> [Task details] Nothing in the records may be altered; repeat them exactly.

(Stored items from a collection)
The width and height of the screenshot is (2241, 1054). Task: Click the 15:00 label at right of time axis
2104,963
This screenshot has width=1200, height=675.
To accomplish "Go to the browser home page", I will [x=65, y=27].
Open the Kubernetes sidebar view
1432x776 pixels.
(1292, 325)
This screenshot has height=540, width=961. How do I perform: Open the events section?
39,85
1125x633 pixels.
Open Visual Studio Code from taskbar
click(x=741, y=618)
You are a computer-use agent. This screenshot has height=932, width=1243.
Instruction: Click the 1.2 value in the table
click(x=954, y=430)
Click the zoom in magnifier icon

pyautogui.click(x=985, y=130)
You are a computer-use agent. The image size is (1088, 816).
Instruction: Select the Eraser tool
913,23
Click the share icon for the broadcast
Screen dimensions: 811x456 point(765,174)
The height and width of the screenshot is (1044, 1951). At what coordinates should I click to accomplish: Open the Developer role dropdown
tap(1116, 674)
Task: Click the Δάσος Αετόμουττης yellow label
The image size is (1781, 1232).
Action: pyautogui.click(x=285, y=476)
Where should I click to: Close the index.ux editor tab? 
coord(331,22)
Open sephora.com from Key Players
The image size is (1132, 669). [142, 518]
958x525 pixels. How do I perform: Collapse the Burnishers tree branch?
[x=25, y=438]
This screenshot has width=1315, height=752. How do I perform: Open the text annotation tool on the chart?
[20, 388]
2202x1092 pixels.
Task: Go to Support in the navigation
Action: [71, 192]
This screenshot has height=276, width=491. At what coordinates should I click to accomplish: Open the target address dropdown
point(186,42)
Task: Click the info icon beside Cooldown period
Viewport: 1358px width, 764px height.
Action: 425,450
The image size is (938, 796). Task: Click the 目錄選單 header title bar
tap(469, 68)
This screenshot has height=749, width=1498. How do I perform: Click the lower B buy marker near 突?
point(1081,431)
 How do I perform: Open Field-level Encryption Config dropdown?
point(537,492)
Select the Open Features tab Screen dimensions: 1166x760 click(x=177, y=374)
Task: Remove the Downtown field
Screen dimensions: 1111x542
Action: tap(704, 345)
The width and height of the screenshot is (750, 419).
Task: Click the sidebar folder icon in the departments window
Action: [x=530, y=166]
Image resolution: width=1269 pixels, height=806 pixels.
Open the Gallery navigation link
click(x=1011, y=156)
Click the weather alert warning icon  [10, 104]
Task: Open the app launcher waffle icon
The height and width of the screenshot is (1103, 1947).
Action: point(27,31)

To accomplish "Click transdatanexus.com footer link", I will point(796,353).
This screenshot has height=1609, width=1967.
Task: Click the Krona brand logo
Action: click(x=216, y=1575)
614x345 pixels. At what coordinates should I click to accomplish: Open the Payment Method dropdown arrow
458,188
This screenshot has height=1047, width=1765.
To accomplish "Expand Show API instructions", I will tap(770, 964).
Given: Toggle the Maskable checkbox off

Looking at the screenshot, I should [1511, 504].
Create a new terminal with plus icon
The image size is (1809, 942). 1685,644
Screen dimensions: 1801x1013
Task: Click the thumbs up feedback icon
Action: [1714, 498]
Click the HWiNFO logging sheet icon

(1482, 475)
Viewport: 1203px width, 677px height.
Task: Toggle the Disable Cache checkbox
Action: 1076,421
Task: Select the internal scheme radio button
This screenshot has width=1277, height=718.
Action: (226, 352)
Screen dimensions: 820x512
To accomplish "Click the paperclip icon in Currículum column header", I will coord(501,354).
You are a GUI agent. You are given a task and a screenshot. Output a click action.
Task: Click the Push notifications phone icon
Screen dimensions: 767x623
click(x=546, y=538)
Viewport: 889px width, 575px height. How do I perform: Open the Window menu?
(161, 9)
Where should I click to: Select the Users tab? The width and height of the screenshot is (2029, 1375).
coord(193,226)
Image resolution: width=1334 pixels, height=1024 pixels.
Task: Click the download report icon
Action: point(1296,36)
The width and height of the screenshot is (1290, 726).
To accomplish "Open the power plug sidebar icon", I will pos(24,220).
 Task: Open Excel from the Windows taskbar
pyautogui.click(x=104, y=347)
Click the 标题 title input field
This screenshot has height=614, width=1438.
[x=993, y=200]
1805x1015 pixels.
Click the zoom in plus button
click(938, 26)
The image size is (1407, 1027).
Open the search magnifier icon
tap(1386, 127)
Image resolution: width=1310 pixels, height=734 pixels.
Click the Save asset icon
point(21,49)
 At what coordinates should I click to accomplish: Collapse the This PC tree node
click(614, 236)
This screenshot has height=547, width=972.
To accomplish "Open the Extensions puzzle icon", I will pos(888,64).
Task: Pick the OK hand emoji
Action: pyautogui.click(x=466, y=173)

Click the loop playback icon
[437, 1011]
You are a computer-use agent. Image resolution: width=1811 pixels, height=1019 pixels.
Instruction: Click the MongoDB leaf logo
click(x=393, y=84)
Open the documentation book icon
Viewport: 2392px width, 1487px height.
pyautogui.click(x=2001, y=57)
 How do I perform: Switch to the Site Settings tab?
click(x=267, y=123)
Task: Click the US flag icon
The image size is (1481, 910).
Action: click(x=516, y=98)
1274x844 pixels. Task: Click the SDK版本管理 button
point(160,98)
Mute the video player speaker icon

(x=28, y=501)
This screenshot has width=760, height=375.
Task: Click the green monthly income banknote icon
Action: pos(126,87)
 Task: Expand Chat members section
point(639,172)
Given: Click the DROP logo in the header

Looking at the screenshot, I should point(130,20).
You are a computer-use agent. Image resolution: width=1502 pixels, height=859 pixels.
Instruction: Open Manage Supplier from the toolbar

> [Output]
The width and height of the screenshot is (2241, 1054). Task: Click the 15:00 label at right of time axis
2104,963
This screenshot has width=1200, height=675.
To accomplish "Go to the browser home page", I will [x=65, y=27].
Open the Kubernetes sidebar view
1432x776 pixels.
(1292, 325)
This screenshot has height=540, width=961. How do I perform: Open the events section?
39,85
1125x633 pixels.
Open Visual Studio Code from taskbar
click(x=741, y=618)
You are a computer-use agent. This screenshot has height=932, width=1243.
Instruction: Click the 1.2 value in the table
click(x=954, y=430)
Click the zoom in magnifier icon

pyautogui.click(x=985, y=130)
You are a computer-use agent. The image size is (1088, 816).
Instruction: Select the Eraser tool
913,23
Click the share icon for the broadcast
Screen dimensions: 811x456 point(765,174)
The height and width of the screenshot is (1044, 1951). At what coordinates should I click to accomplish: Open the Developer role dropdown
tap(1116, 674)
Task: Click the Δάσος Αετόμουττης yellow label
The image size is (1781, 1232).
Action: pyautogui.click(x=285, y=476)
Where should I click to: Close the index.ux editor tab? 
coord(331,22)
Open sephora.com from Key Players
The image size is (1132, 669). [142, 518]
958x525 pixels. How do I perform: Collapse the Burnishers tree branch?
[x=25, y=438]
This screenshot has width=1315, height=752. How do I perform: Open the text annotation tool on the chart?
[20, 388]
2202x1092 pixels.
Task: Go to Support in the navigation
Action: [71, 192]
This screenshot has height=276, width=491. At what coordinates should I click to accomplish: Open the target address dropdown
point(186,42)
Task: Click the info icon beside Cooldown period
Viewport: 1358px width, 764px height.
Action: 425,450
The image size is (938, 796). Task: Click the 目錄選單 header title bar
tap(469, 68)
This screenshot has height=749, width=1498. How do I perform: Click the lower B buy marker near 突?
point(1081,431)
 How do I perform: Open Field-level Encryption Config dropdown?
point(537,492)
Select the Open Features tab Screen dimensions: 1166x760 click(x=177, y=374)
Task: Remove the Downtown field
Screen dimensions: 1111x542
Action: tap(704, 345)
The width and height of the screenshot is (750, 419).
Task: Click the sidebar folder icon in the departments window
Action: [x=530, y=166]
Image resolution: width=1269 pixels, height=806 pixels.
Open the Gallery navigation link
click(x=1011, y=156)
Click the weather alert warning icon  [10, 104]
Task: Open the app launcher waffle icon
The height and width of the screenshot is (1103, 1947).
Action: point(27,31)

To accomplish "Click transdatanexus.com footer link", I will point(796,353).
This screenshot has height=1609, width=1967.
Task: Click the Krona brand logo
Action: click(x=216, y=1575)
614x345 pixels. At what coordinates should I click to accomplish: Open the Payment Method dropdown arrow
458,188
This screenshot has height=1047, width=1765.
To accomplish "Expand Show API instructions", I will tap(770, 964).
Given: Toggle the Maskable checkbox off

Looking at the screenshot, I should [1511, 504].
Create a new terminal with plus icon
The image size is (1809, 942). 1685,644
Screen dimensions: 1801x1013
Task: Click the thumbs up feedback icon
Action: [1714, 498]
Click the HWiNFO logging sheet icon

(1482, 475)
Viewport: 1203px width, 677px height.
Task: Toggle the Disable Cache checkbox
Action: 1076,421
Task: Select the internal scheme radio button
This screenshot has width=1277, height=718.
Action: (226, 352)
Screen dimensions: 820x512
To accomplish "Click the paperclip icon in Currículum column header", I will coord(501,354).
You are a GUI agent. You are given a task and a screenshot. Output a click action.
Task: Click the Push notifications phone icon
Screen dimensions: 767x623
click(x=546, y=538)
Viewport: 889px width, 575px height. How do I perform: Open the Window menu?
(161, 9)
Where should I click to: Select the Users tab? The width and height of the screenshot is (2029, 1375).
coord(193,226)
Image resolution: width=1334 pixels, height=1024 pixels.
Task: Click the download report icon
Action: point(1296,36)
The width and height of the screenshot is (1290, 726).
To accomplish "Open the power plug sidebar icon", I will pos(24,220).
 Task: Open Excel from the Windows taskbar
pyautogui.click(x=104, y=347)
Click the 标题 title input field
This screenshot has height=614, width=1438.
[x=993, y=200]
1805x1015 pixels.
Click the zoom in plus button
click(938, 26)
The image size is (1407, 1027).
Open the search magnifier icon
tap(1386, 127)
Image resolution: width=1310 pixels, height=734 pixels.
Click the Save asset icon
point(21,49)
 At what coordinates should I click to accomplish: Collapse the This PC tree node
click(614, 236)
This screenshot has height=547, width=972.
To accomplish "Open the Extensions puzzle icon", I will pos(888,64).
Task: Pick the OK hand emoji
Action: pyautogui.click(x=466, y=173)

Click the loop playback icon
[437, 1011]
You are a computer-use agent. Image resolution: width=1811 pixels, height=1019 pixels.
Instruction: Click the MongoDB leaf logo
click(x=393, y=84)
Open the documentation book icon
Viewport: 2392px width, 1487px height.
pyautogui.click(x=2001, y=57)
 How do I perform: Switch to the Site Settings tab?
click(x=267, y=123)
Task: Click the US flag icon
The image size is (1481, 910).
Action: click(x=516, y=98)
1274x844 pixels. Task: Click the SDK版本管理 button
point(160,98)
Mute the video player speaker icon

(x=28, y=501)
This screenshot has width=760, height=375.
Task: Click the green monthly income banknote icon
Action: pos(126,87)
 Task: Expand Chat members section
point(639,172)
Given: Click the DROP logo in the header

Looking at the screenshot, I should point(130,20).
You are a computer-use agent. Image resolution: width=1502 pixels, height=859 pixels.
Instruction: Open Manage Supplier from the toolbar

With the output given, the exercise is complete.